What Lozano's rant shows is that the categorization of creativity in a limited set of pre-defined types of activities serves as a sort of institutional inertia that makes the work – and often, the lives – of true creators more difficult than anything. Having to choose between ever narrower types of work stems from a dated belief in the hyper-specialization of labour and is actually counterproductive in the realm of the creative economy. Our partners and friends from Studio 923a embody this contradiction beautifully. After the French State chose to eliminate the general category of "applied arts" (92.3a) and split it into a larger number of narrow specialized activities (graphic design, technical assistants, photographers, etc.), they retained the name as a brand, wfich allows to depict their work in all its subtleties. 


In a recent position piece on the MosaiC website, I questioned the scientific purpose behind the notion of "creative industries". Such a broad denomination gives us the impression that all those who engage in the industries thus enclosed – editing, architecture, cinema, etc. – possess a sui generis creative nature that needn't be discussed.

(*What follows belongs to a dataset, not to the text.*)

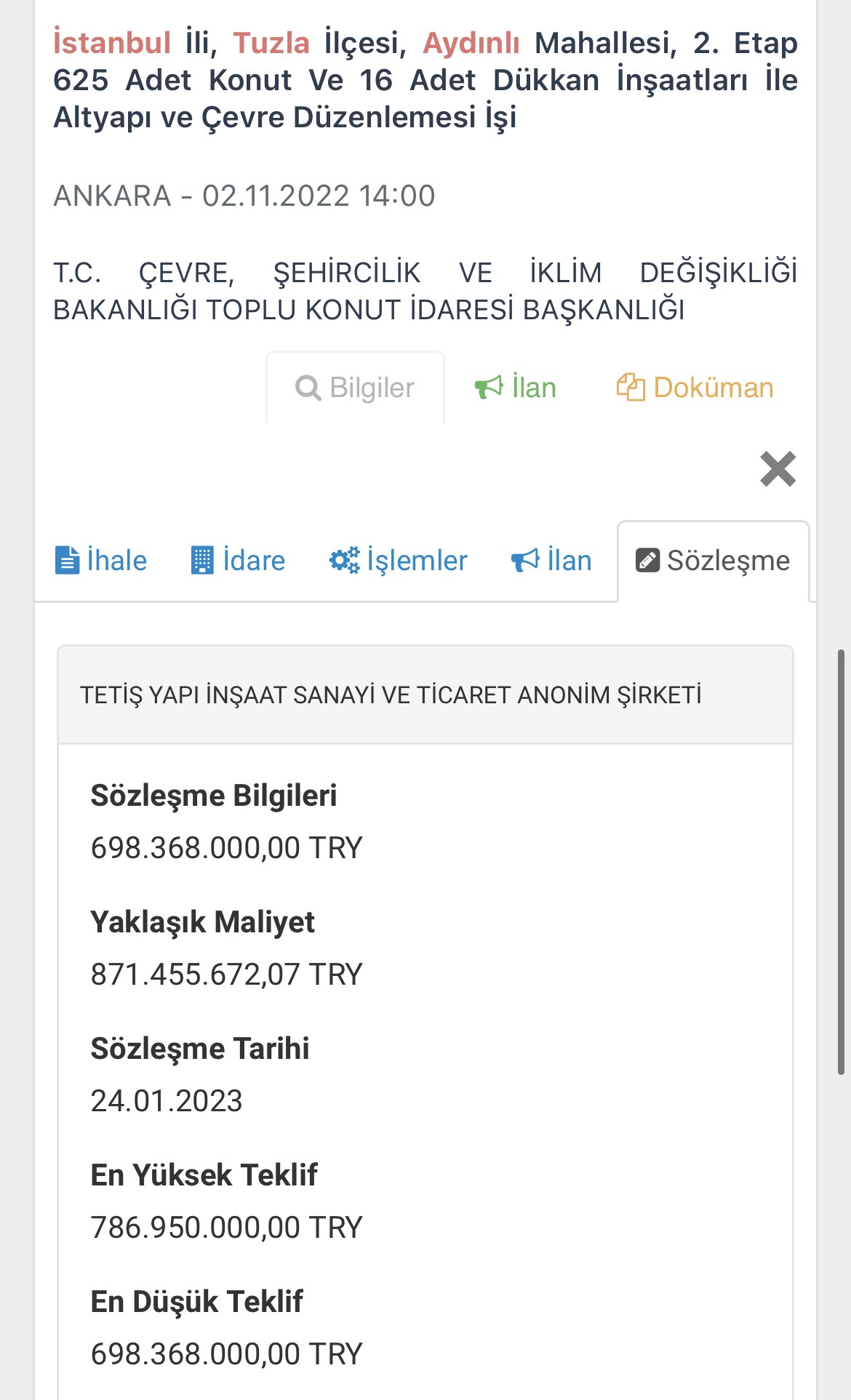
Task: Click the vertical scrollbar thumb
Action: (841, 862)
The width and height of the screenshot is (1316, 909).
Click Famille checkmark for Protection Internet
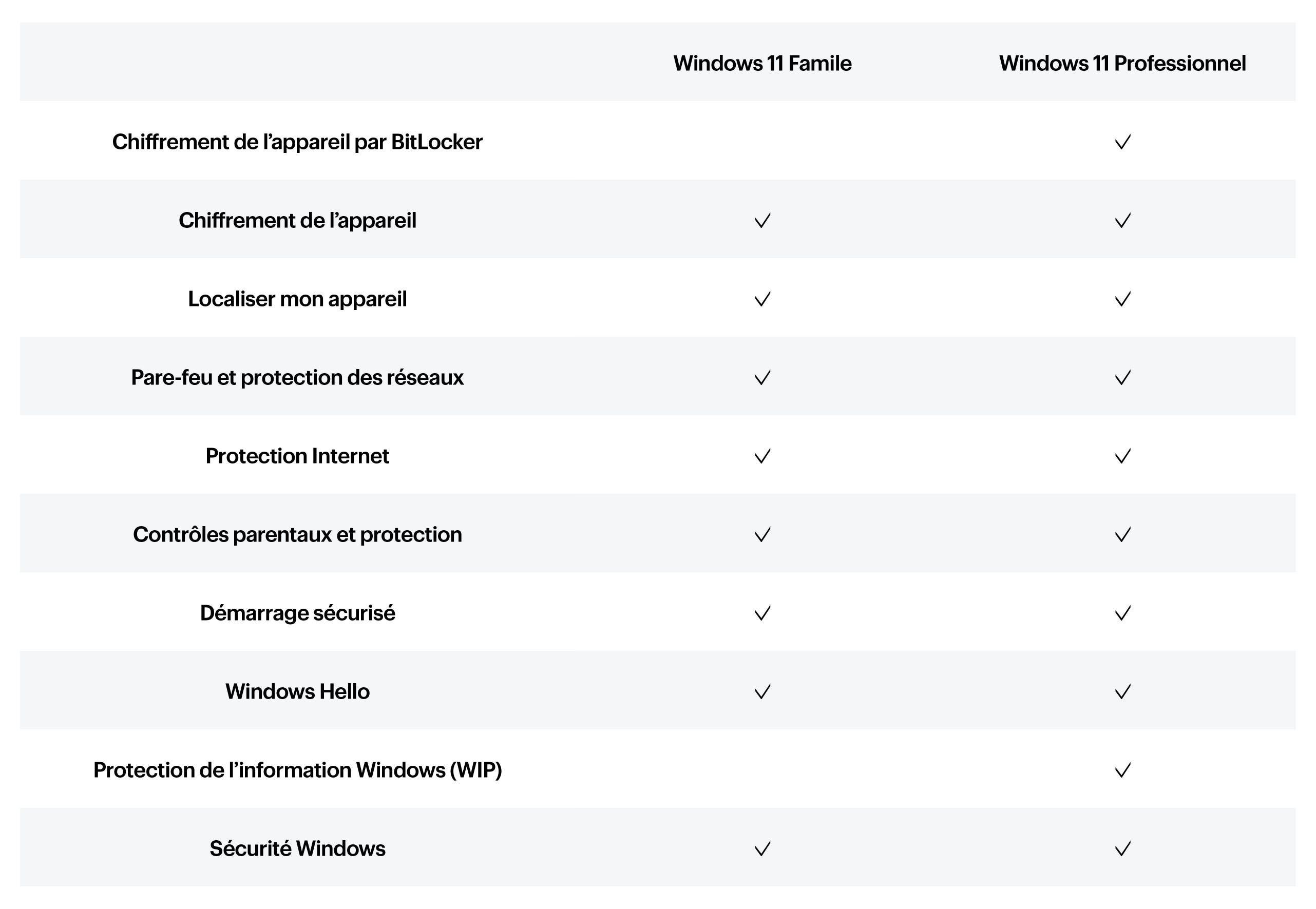point(762,456)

The study of creativity, I contend, requires that we review even (or rather, especially!) the categories of action we use to describe the work of the creators.

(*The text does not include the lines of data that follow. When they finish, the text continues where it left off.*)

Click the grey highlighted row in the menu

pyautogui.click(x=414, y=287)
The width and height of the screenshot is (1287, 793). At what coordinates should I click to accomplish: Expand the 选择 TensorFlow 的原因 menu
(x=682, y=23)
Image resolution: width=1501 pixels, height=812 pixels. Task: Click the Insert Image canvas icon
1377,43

As academic research is increasingly funded by industry and special interests, the notion of creative this and creative that loses a lot of its legitimacy: it stems from – rather than feed into – many a research agreement in which scientists do little but provide a handful of graduates and, most importantly, a stamp of approval. As we find creative bureaucrats, engineers, accountants, we cannot abide by a system whose consequence is to induce an over-simplification of the creative universe, encompassing complex symbolic, sociological and economic phenomena and fitting them all in a series of statistical boxes. 


On the contrary, several organizations and individuals are able to make use of transversal competencies in order to come up with novel propositions that do not "fit" any pre-existing ensemble. That is precisely why they are considered creative: they do not fit. Much like the clown-musician-stage performer-craftsman (and "misfit"!) Xavi Lozano would have it: "Some say labels are very important. I say they are not. What matters is what you do. It's the content; not the name you put on it." Doing something, here, is the operational concept. An idea we should all give a little bit more thought to, as we try to understand how to make sense of this incessant "creative" buzz. Lozano provides us with a reminder that the categories we use to describe creative activities are not what the true actors of creativity really care about. 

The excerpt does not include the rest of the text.